__Work to complete__.
1) Reproduce the passage of the Craftsman chain saw thread from "# sears craftsman" up to and including "any one help?".
2) Give the entries again from the line with "Given: Click the help icon beside Event Name" up to and including the line with "tap(661, 308)", with "Collapse" changed to "Expand" and nothing else altered. Return only those lines.
— BEGIN Text section —
# sears craftsman chain saw 358.350842



## blackspawn41 (Nov 2, 2009)

need to know where and how to get an ignation coil for a sears craftsman chain saw 358.350842. can any one help?


----------



## 30yearTech (Sep 14, 2006)

Based on the model number you posted. Your saw has points and condenser. It's an older Poulan S25DA chainsaw. The part number for the coil is 39022 and may no longer be available. You could check Poulan / Weedeater dealers for one and maybe get lucky. 

Are you sure the coil is bad and that the problem is not the points?


----------



## blackspawn41 (Nov 2, 2009)

thats what the chain saw repair man had told me. said that the part was no longer avaliable . thanks for the info ill try and find the coil # you gave, cant hurt anything. thanks again


----------



## Lawnmowertech (Nov 12, 2008)

i have a coil here that is nos part only problem is surface rust on the core and the spark plug connector is missing but youcan have this coil for $ 6.00 plus shipping its a 39022 and if i can locate the other two i have in a bag those are intact ones ones already sold but will have a extra one once i find what i did with the package


----------



## ED-NY (Feb 25, 2010)

Lawnmowertech

If you still have that coil...I would like to purchase it for my Craftsman 358.350842


thanks
Ed

PM sent


----------



## buckhunter (May 7, 2010)

I need a muffler for my 358.350842 can anyone help me


----------



## buckhunter (May 7, 2010)

I need a muffler for my 358.350842 can anyone help me please


----------



## Lawnmowertech (Nov 12, 2008)

buckhunter said:


> I need a muffler for my 358.350842 can anyone help me please


11195 you need the complete muffler ?


----------
— END Text section —
— BEGIN Records —
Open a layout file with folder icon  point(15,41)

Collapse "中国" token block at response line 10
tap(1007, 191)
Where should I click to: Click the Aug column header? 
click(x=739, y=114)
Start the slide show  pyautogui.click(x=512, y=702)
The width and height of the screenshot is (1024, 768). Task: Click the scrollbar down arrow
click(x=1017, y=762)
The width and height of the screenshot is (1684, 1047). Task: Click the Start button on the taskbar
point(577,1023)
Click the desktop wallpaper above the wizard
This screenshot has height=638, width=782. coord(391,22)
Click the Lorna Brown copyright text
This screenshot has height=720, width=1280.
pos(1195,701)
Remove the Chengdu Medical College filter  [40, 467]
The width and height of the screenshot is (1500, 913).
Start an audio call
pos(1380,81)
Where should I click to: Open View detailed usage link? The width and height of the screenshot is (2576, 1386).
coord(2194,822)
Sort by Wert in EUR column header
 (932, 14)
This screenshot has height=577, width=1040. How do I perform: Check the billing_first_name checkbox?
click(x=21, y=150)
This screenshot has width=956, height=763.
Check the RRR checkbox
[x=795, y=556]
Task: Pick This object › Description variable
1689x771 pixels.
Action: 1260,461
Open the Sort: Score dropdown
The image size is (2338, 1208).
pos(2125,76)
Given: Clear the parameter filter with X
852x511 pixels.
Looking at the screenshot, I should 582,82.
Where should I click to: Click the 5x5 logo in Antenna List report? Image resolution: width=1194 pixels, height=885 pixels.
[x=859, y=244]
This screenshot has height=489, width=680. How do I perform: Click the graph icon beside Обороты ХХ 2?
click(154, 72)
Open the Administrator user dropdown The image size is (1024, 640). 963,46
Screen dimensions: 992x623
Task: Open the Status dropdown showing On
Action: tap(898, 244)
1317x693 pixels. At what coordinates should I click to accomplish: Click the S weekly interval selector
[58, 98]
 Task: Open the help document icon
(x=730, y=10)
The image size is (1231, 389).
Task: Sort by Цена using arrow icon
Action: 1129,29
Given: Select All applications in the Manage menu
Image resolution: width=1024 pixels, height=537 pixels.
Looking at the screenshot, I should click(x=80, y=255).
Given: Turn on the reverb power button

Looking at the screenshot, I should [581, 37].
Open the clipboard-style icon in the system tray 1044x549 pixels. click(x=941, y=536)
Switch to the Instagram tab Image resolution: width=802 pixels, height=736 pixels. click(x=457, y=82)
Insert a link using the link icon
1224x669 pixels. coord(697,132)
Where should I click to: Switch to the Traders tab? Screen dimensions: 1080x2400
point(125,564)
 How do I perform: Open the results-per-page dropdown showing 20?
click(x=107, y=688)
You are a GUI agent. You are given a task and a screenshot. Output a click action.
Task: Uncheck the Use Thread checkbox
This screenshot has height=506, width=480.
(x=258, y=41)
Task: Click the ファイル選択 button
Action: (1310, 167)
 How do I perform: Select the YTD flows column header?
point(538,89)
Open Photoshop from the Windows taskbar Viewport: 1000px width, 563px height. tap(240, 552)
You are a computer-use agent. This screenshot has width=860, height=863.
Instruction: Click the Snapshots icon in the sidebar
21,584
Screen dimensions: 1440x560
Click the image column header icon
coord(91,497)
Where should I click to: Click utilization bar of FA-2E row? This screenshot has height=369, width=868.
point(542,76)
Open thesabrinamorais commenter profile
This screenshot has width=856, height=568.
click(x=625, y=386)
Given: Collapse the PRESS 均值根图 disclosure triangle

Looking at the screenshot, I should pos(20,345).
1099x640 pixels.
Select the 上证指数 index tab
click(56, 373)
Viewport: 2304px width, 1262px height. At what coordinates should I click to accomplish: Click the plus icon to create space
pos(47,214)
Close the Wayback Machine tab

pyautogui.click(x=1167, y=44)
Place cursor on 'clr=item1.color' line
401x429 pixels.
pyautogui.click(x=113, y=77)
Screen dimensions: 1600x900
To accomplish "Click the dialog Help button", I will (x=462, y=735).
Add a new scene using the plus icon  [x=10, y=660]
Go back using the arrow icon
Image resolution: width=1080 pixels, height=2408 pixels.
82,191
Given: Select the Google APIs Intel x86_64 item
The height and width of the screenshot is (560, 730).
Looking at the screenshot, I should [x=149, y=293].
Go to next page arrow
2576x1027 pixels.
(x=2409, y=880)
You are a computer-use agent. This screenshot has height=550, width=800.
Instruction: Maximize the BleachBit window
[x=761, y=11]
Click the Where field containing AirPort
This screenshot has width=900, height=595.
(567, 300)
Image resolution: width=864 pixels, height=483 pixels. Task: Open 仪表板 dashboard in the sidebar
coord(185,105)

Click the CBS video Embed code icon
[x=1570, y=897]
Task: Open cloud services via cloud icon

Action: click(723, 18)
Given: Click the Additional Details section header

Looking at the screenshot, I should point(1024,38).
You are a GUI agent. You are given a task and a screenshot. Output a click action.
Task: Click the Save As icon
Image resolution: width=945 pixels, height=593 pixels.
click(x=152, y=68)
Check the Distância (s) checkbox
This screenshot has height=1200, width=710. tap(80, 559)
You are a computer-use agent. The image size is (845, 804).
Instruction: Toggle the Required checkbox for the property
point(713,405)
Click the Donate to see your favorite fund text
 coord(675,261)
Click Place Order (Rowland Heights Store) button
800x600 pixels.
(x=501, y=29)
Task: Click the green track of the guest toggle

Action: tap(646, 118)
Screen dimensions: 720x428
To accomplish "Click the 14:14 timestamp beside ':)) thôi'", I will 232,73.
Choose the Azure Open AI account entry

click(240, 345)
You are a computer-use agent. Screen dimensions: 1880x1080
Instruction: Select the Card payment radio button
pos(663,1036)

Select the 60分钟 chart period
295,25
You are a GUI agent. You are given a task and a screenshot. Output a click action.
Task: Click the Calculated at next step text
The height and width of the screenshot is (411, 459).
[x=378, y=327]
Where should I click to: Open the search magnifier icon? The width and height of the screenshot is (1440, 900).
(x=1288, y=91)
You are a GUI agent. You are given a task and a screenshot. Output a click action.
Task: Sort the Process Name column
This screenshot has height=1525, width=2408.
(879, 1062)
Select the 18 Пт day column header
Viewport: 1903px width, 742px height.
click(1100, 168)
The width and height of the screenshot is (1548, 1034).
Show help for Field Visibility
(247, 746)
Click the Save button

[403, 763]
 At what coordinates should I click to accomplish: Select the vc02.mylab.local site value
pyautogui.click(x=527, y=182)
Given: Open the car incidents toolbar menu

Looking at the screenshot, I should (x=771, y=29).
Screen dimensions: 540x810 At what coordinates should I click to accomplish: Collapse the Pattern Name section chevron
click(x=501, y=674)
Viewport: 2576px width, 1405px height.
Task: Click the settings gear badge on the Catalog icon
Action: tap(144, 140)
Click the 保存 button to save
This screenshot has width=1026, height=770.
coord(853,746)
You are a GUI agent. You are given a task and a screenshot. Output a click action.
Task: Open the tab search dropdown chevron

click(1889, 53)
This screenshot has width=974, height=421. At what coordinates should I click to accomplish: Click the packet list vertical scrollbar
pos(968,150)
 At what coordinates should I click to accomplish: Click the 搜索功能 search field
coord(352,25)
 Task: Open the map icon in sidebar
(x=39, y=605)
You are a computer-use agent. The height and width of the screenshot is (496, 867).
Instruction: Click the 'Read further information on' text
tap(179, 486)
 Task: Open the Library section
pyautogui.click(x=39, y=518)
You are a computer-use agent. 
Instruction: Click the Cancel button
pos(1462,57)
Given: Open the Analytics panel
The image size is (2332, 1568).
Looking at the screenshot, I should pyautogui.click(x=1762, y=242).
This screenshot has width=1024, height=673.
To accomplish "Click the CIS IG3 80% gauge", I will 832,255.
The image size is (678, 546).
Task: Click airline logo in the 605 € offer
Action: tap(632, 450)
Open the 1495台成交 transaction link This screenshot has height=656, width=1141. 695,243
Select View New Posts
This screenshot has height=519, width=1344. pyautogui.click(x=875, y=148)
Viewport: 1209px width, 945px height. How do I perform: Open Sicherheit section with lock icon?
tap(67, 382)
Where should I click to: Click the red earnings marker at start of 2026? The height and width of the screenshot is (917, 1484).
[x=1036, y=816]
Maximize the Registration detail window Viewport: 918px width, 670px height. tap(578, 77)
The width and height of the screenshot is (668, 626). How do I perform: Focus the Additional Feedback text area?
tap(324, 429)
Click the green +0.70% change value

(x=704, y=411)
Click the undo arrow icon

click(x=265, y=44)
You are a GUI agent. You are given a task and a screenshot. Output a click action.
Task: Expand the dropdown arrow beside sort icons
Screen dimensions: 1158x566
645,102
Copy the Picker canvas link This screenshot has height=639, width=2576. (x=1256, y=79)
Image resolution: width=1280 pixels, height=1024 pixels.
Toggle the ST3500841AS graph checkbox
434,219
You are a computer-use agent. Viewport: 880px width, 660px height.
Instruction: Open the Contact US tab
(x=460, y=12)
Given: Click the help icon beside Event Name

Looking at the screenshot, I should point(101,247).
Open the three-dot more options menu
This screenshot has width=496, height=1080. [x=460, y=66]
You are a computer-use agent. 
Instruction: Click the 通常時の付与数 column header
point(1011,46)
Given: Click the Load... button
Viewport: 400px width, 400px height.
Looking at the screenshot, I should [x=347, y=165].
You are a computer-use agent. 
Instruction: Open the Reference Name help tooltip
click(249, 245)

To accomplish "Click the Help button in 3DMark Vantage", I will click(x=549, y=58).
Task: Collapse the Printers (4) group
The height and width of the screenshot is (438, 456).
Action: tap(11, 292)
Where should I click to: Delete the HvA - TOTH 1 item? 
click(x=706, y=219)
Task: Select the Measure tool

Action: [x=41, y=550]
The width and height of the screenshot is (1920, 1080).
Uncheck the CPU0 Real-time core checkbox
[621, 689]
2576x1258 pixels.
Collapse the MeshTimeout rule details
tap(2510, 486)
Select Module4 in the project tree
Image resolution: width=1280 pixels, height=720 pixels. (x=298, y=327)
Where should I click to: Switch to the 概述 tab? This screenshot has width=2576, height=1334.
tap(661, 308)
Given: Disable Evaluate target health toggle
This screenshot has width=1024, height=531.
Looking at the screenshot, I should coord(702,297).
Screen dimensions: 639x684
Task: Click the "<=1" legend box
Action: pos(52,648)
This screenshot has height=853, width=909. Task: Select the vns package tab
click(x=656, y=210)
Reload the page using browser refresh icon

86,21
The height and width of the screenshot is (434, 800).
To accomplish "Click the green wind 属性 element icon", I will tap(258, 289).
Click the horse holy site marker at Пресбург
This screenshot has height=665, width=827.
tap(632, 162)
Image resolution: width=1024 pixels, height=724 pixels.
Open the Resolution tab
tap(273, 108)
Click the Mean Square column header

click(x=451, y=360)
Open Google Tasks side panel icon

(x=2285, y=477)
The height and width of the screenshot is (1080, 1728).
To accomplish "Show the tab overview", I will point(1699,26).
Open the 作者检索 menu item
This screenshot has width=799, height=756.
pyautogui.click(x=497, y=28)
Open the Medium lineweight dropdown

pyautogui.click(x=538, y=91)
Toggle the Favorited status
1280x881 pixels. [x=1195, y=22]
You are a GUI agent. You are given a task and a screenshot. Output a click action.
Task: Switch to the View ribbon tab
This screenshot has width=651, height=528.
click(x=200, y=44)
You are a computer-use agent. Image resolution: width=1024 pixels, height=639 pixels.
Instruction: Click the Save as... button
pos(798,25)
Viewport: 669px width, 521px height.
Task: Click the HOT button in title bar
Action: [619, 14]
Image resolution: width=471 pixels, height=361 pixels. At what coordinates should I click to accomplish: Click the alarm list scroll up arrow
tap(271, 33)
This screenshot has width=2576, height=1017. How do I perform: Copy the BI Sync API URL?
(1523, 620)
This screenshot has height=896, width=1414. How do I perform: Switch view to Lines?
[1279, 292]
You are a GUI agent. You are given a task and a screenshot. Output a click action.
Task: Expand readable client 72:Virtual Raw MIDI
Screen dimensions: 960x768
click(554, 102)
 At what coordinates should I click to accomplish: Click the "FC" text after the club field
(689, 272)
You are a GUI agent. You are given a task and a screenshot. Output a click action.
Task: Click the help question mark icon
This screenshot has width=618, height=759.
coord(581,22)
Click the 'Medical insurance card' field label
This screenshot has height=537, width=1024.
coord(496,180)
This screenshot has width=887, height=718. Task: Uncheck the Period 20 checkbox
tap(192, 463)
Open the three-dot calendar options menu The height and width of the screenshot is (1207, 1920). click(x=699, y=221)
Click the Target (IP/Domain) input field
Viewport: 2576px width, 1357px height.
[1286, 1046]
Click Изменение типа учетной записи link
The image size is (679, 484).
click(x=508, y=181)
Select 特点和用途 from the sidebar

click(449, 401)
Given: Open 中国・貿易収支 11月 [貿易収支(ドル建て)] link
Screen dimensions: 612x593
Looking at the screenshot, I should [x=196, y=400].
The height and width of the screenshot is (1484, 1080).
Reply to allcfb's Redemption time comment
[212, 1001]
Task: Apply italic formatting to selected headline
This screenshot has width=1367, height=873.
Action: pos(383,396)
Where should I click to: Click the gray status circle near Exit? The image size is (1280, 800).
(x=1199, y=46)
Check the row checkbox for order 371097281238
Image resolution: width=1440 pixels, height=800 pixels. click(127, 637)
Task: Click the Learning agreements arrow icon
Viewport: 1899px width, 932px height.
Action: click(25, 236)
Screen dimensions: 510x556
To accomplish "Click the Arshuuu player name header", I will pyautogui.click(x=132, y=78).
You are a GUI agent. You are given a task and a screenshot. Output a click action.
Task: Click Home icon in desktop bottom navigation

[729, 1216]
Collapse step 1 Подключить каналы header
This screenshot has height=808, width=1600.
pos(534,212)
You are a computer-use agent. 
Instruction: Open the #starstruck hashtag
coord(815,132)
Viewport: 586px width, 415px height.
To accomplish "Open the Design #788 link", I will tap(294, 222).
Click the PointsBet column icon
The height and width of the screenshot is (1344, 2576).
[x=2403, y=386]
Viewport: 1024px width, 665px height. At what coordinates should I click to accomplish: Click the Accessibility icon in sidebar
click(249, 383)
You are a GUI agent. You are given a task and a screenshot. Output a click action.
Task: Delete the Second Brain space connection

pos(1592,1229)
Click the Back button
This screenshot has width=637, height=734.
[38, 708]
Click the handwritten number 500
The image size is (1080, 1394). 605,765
— END Records —
__In response__.
1)
# sears craftsman chain saw 358.350842



## blackspawn41 (Nov 2, 2009)

need to know where and how to get an ignation coil for a sears craftsman chain saw 358.350842. can any one help?

2)
Given: Click the help icon beside Event Name

Looking at the screenshot, I should point(101,247).
Open the three-dot more options menu
This screenshot has width=496, height=1080. [x=460, y=66]
You are a computer-use agent. 
Instruction: Click the 通常時の付与数 column header
point(1011,46)
Given: Click the Load... button
Viewport: 400px width, 400px height.
Looking at the screenshot, I should [x=347, y=165].
You are a computer-use agent. 
Instruction: Open the Reference Name help tooltip
click(249, 245)

To accomplish "Click the Help button in 3DMark Vantage", I will click(x=549, y=58).
Task: Expand the Printers (4) group
The height and width of the screenshot is (438, 456).
Action: tap(11, 292)
Where should I click to: Delete the HvA - TOTH 1 item? 
click(x=706, y=219)
Task: Select the Measure tool

Action: [x=41, y=550]
The width and height of the screenshot is (1920, 1080).
Uncheck the CPU0 Real-time core checkbox
[621, 689]
2576x1258 pixels.
Expand the MeshTimeout rule details
tap(2510, 486)
Select Module4 in the project tree
Image resolution: width=1280 pixels, height=720 pixels. (x=298, y=327)
Where should I click to: Switch to the 概述 tab? This screenshot has width=2576, height=1334.
tap(661, 308)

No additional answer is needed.